March 20th is International Day of Happiness and so Stephanie Davies explores just how organisations can keep the happiness flowing by ensuring everyone stays connected.
Return to work
This year, the theme for International Day of Happiness is: keep calm, stay wise, be kind. And the mission statement for this UN-created global happy-fest? ‘As we face a global crisis together, let’s find positive ways to look after ourselves and each other.’
I couldn’t agree more. And it’s not just families, friends, communities and social groups that need to adhere to this message. Workplaces have a moral imperative to support their people and ensure organisational happiness. This means staying connected.
As lockdown eases and the return to work starts, we will see an epidemic of mental health issues across the spectrum, from the anxiety experienced by those emerging from a year of working from home to PTSD suffered by the heroic health workers who have been working on the front line of the battle against Covid-19.
Adjustments ahead as lockdown eases
There are adjustments ahead and remote working will arguably be the biggest change we see. Employers have a duty of care not just for office-based staff, but for home-based staff as well. Leaders should now be planning how to create the right structures of support to help all their people cope with the adjustments that will be required in the months ahead, no matter what their pattern of work.
Remote working presents unique happiness challenges. How do you do virtual support?
At Laughology, we’ve had over a decade of experience in creating happy workplaces and developing environments where people are supported and encouraged to thrive. One of the key lessons we’ve learned is that connection is key. And just because someone is a remote worker, does not mean they have to be remote from the office community.
We need connectivity for happiness
Humans are social animals. The last year has proved just how much we need connection. It’s an essential element of happiness. Making workers feel connected and part of the work community, no matter where they happen to be, is one of the secrets of a happy workforce.
Technology such as videoconferencing, while not perfect, has proved a godsend during the pandemic. But even simpler social tools, such as WhatsApp groups and good old fashioned voice calls, are invaluable in keeping teams connected.
Onboarding new team members in a virtual environment
One of the biggest challenges we are hearing from workplaces is the issue of onboarding new team members in lockdown. When the newbie is working from home, it can be hard for them to feel part of the team. In normal times, even remote workers can meet their colleagues face-to-face occasionally, but in the pandemic, workers have largely been confined to barracks, only interacting in the more formalised environment of Zoom or Teams.
The thing to remember here is that remote working does not have to mean being socially remote. There’s always a danger, in the new pattern of work, for managers to check in, set tasks and then move on and for individuals to work in single silos. New members can often feel left out and isolated. Collaboration also suffers.
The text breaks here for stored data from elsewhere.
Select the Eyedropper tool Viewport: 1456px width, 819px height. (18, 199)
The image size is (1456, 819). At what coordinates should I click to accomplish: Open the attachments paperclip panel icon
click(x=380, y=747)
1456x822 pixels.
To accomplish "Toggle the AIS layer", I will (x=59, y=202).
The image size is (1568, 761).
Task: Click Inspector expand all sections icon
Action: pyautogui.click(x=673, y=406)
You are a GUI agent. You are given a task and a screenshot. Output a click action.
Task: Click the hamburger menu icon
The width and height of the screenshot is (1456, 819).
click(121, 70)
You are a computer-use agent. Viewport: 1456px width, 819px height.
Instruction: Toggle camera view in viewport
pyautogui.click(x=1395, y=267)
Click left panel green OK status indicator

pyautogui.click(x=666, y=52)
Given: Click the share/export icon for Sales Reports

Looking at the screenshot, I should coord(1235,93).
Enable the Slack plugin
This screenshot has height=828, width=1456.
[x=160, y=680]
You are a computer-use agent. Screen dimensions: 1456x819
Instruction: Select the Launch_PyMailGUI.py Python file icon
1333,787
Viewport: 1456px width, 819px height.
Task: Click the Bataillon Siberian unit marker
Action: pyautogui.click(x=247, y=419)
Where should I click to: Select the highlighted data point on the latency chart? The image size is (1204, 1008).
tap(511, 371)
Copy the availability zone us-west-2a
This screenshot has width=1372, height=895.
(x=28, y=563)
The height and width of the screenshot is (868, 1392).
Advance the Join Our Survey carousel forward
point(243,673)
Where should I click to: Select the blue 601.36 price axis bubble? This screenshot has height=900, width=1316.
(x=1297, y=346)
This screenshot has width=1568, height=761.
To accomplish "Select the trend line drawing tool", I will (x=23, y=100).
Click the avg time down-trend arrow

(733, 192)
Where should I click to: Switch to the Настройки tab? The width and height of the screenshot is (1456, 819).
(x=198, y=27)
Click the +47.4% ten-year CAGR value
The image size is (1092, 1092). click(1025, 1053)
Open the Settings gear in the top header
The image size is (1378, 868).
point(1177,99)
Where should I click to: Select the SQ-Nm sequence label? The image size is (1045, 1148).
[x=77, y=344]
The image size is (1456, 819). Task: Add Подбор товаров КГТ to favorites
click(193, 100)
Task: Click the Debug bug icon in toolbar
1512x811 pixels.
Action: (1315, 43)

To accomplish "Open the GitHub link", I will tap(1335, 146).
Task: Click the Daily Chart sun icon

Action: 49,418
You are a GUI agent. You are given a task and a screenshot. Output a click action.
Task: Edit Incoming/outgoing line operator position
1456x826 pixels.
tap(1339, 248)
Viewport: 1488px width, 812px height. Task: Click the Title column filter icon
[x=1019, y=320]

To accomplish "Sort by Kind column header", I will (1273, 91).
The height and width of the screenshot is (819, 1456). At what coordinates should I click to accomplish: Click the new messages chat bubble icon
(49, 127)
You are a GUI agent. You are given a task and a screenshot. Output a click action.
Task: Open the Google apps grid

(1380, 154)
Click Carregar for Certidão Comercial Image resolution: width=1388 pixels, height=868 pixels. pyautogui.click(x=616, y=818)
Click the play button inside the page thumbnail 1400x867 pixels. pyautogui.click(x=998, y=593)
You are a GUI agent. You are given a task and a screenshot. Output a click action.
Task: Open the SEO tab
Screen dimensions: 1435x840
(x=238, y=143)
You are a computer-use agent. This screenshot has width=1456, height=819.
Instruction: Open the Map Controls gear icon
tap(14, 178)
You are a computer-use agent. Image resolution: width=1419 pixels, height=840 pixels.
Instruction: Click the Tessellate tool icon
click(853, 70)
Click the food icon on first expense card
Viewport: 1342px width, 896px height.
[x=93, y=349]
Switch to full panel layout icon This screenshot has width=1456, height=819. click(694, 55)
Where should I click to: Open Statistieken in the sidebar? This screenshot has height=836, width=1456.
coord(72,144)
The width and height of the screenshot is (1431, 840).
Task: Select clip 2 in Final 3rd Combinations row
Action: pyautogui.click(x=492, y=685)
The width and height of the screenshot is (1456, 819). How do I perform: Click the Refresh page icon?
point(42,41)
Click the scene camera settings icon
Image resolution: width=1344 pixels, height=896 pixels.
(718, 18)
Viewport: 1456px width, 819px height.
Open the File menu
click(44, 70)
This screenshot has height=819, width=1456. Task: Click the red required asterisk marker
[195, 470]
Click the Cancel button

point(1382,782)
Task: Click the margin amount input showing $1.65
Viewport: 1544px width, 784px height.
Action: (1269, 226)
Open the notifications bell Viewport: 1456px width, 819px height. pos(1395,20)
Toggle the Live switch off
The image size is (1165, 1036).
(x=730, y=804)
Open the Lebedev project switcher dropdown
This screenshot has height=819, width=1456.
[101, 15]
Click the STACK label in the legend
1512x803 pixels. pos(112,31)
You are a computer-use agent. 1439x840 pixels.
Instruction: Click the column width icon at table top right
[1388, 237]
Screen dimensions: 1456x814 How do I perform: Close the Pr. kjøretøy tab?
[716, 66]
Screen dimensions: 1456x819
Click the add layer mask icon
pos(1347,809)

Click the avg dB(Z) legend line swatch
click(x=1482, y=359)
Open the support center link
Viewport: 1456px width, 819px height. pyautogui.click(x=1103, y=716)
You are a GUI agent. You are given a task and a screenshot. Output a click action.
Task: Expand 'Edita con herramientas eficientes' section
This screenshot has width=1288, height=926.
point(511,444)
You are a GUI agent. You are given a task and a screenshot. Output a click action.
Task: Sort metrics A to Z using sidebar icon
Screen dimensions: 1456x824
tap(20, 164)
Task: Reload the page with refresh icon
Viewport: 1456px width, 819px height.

Connecting to your peers for support
One successful way we have found to remedy newbie isolation is the creation of peer groups. These offer excellent opportunities for newcomers to connect and feel supported.
The groups should consist of no more than three members who get together once a week or every other week to chat through personal and professional challenges. Using this structure, colleagues can support each other, offer advice and signpost each other to places of help if help is needed.
Group members stay connected and organisations also benefit because groups will tend to collaborate informally.
It's okay not to be happy, but we all need a laugh
While every effort should be made to create happy environments for teams, another factor that should be remembered when introducing new team members is, it’s okay not to be happy. Indeed, if you constantly chase happiness, you’ll end up being unhappy. After all, life isn’t always a bed of roses or a box of chocolates, no matter what Forrest Gump may tell you.
It’s important to remember it’s okay not to be okay. People will have off days, particularly given the events of the past year, in which many people have had more off days than good days.
It is important for organisations to keep a check on their people and for colleagues to check in on each other to make sure that those who are struggling know they have support. It’s also imperative for workplaces to keep tabs on workers' mental wellbeing because resilience differs from person to person. Some people can shake off a bad day, others may need more help.
The last thing workplaces need to remember, particularly as people begin to feel their way forward through new patterns of work, is that it’s important to make time for fun. Some creativity may be needed here, especially when teams are likely to be a mix of remote and part-time work-from-homers. Managers should encourage socials and make use of virtual platforms in order to bring people together.
More than ever we all need a laugh, it’s a workplace’s job to make it happen.